L'Association marocaine des droits humains (AMDH) a de son côté évoqué « près de 130 victimes » et des dizaines de disparus, samedi, appelant à l'ouverture d'une enquête indépendante sur les causes de cet afflux massif entre la ville de Fnideq et l'enclave espagnole. L'organisation a condamné « le silence inquiétant des responsables et des institutions » du Maroc, estimant que ce mutisme a contribué à la tragédie. Une source proche du milieu associatif a déclaré à l'AFP que « la façon dont les choses se sont passées » laissait penser que ces arrivées massives à la frontière n'avaient pas pu se produire sans l'« accord des autorités » marocaines.
Les autorités marocaines ne se sont pas exprimées sur le nombre de victimes ni sur les arrestations survenues lors des affrontements de vendredi entre la police marocaine et les jeunes migrants.
Patrouilles et retours organisés
Dimanche, la police et l'armée espagnoles patrouillaient dans les rues de Ceuta, où le calme semblait être revenu. Seule une poignée de migrants était encore visible. Près d'habitations en construction au port de Ceuta, des militaires espagnols ont interpellé un groupe de migrants, assis par terre et visiblement épuisés, sous la surveillance de soldats appuyés par un véhicule blindé, a constaté un journaliste de l'AFP.
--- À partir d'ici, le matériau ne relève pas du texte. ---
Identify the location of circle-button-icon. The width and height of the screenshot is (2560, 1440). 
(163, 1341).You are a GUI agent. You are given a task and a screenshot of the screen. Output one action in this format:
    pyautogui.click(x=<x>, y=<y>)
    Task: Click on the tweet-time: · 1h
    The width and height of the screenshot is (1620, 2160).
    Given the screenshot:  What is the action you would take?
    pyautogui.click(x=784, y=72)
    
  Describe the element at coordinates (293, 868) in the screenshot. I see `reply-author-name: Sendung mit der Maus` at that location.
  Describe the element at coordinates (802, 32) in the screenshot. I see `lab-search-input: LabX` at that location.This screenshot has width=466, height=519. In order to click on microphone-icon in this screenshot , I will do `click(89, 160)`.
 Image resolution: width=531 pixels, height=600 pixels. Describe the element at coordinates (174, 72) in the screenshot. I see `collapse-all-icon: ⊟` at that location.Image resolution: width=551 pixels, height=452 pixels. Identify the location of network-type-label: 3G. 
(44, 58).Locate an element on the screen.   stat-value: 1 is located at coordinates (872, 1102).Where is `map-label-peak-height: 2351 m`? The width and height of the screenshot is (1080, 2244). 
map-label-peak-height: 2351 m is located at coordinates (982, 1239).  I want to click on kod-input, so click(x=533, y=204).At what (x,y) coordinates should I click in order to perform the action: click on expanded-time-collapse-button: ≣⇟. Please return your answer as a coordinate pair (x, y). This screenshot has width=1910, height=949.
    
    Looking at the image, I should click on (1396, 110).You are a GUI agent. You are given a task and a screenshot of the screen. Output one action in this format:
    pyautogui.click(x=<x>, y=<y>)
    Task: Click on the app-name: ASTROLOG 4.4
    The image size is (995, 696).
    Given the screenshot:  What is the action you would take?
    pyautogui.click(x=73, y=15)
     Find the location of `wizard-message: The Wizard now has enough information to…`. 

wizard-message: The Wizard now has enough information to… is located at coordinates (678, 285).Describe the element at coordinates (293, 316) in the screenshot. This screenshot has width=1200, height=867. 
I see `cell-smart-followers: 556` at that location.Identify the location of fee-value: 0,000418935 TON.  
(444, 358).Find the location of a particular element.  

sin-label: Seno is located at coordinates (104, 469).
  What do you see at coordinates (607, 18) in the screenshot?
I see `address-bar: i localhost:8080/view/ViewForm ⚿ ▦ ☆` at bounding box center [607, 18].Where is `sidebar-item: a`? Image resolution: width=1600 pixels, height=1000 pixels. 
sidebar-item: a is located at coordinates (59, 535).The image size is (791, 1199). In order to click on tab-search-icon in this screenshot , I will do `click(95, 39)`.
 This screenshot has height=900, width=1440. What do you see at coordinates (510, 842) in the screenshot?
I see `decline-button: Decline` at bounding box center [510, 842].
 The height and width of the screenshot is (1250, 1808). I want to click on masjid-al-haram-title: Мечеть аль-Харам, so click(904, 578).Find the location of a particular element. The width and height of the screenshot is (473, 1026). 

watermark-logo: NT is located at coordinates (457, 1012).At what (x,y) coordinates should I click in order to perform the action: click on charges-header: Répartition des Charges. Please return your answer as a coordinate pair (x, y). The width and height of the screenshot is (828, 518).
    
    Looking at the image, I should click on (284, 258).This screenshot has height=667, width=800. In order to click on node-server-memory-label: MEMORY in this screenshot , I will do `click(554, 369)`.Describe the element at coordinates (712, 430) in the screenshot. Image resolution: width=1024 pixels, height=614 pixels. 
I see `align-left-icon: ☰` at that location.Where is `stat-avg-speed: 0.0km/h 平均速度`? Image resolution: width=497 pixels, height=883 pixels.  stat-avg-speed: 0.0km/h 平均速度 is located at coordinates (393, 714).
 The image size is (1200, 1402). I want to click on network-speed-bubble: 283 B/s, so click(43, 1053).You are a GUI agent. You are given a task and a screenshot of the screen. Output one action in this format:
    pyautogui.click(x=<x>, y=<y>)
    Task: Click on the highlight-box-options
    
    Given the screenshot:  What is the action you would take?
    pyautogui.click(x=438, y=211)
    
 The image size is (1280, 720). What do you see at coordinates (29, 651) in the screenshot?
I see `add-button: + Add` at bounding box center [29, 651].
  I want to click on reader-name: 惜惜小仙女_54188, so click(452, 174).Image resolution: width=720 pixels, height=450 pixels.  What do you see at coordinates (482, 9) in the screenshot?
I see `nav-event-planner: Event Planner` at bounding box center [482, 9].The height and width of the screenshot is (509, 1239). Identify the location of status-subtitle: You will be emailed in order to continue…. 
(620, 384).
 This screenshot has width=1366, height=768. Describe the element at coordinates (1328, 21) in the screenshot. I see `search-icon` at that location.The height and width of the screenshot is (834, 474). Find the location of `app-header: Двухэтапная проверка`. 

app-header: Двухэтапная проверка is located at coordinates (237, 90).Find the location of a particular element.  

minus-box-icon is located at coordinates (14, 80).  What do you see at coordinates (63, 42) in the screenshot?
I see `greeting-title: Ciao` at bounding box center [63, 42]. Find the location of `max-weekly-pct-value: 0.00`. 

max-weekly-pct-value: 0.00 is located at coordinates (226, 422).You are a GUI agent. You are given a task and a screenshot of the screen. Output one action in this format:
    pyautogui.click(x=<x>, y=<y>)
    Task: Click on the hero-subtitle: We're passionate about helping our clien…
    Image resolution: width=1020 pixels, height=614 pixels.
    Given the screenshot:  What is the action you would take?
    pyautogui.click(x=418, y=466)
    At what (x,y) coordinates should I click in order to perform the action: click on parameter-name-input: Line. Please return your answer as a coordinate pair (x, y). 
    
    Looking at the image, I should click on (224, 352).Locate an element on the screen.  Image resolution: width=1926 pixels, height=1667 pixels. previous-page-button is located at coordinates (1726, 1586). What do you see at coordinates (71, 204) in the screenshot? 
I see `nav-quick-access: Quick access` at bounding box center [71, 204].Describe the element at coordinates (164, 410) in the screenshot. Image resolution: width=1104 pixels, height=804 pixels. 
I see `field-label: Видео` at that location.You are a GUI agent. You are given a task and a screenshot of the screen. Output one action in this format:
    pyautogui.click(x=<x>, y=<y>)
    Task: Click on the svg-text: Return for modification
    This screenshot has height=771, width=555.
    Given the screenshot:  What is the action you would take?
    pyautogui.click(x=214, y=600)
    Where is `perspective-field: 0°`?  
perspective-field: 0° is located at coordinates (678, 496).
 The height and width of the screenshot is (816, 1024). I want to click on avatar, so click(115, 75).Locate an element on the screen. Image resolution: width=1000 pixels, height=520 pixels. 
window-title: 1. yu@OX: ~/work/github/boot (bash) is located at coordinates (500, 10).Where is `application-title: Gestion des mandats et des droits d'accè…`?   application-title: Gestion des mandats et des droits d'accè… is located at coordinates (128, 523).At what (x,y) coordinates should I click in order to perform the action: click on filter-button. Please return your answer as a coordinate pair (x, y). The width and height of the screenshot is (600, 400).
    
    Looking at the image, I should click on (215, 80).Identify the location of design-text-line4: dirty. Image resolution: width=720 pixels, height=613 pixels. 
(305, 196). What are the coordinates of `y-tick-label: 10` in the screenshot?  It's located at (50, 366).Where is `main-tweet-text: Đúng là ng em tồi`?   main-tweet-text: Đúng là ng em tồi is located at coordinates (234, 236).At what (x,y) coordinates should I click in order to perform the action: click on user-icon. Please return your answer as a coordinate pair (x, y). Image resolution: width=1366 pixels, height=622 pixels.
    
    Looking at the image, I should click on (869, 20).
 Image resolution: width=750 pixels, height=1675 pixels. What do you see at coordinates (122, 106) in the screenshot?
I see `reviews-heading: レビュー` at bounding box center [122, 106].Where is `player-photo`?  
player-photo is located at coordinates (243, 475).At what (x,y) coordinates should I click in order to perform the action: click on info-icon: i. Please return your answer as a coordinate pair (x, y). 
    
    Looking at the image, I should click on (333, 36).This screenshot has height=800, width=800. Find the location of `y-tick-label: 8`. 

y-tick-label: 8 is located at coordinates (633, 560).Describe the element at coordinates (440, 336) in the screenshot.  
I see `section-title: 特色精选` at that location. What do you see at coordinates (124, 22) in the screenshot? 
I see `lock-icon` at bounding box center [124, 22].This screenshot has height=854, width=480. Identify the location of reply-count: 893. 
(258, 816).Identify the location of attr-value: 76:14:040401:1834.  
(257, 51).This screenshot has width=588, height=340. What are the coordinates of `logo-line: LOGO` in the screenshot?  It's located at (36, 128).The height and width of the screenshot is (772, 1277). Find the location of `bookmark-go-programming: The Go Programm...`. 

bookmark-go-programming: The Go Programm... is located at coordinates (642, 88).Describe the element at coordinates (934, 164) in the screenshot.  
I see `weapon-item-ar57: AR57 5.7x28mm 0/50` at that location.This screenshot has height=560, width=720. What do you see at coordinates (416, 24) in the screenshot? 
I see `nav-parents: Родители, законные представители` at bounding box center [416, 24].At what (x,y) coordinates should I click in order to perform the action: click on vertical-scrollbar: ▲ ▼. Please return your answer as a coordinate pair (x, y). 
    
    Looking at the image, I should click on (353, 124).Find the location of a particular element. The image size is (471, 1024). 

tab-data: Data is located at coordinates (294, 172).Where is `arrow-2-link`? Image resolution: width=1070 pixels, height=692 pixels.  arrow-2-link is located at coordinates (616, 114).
Au large, là où la frontière maritime est matérialisée par 500 mètres de ligne de flottaison neuve, des canots pneumatiques d'une équipe de secours sillonnaient les vagues. Des agents de la garde civile espagnole faisaient descendre des migrants d'un bus pour les escorter vers le poste-frontière, en vue de leur renvoi au Maroc. Un retour organisé dans le calme, tandis que des employés municipaux ramassaient les déchets et les vêtements perdus pendant le chaos de jeudi et vendredi.
Des centaines de mineurs toujours dans l'attente
Dans une zone industrielle désaffectée de Ceuta, des centaines de mineurs isolés dormaient en plein air samedi, espérant toujours pouvoir rejoindre l'Europe continentale, a rapporté l'AFP. Aziz Dabch, l'un des rares adultes présents dans la foule massée à l'ombre des entrepôts, a déclaré : « Tous les mineurs ici sont (venus pour) aller en Espagne ».
Plusieurs migrants ayant franchi la frontière ont affirmé avoir entendu dire qu'elle était ouverte, une rumeur rapidement propagée sur les réseaux sociaux. Les autorités espagnoles ont, de leur côté, mis en cause « les mafias de trafiquants d'êtres humains ».
Réactions internationales
Le pape Léon XIV a évoqué dimanche la situation de Ceuta lors de ses prières quotidiennes, affirmant suivre les événements « avec inquiétude » et espérer une solution de « paix, stabilité et justice ». Les ministres de l'Intérieur des pays de l'Union européenne doivent de leur côté se réunir mardi en visioconférence pour discuter de la crise migratoire de Ceuta, qui a ravivé les tensions entre Madrid et ses partenaires européens les plus critiques sur sa politique migratoire.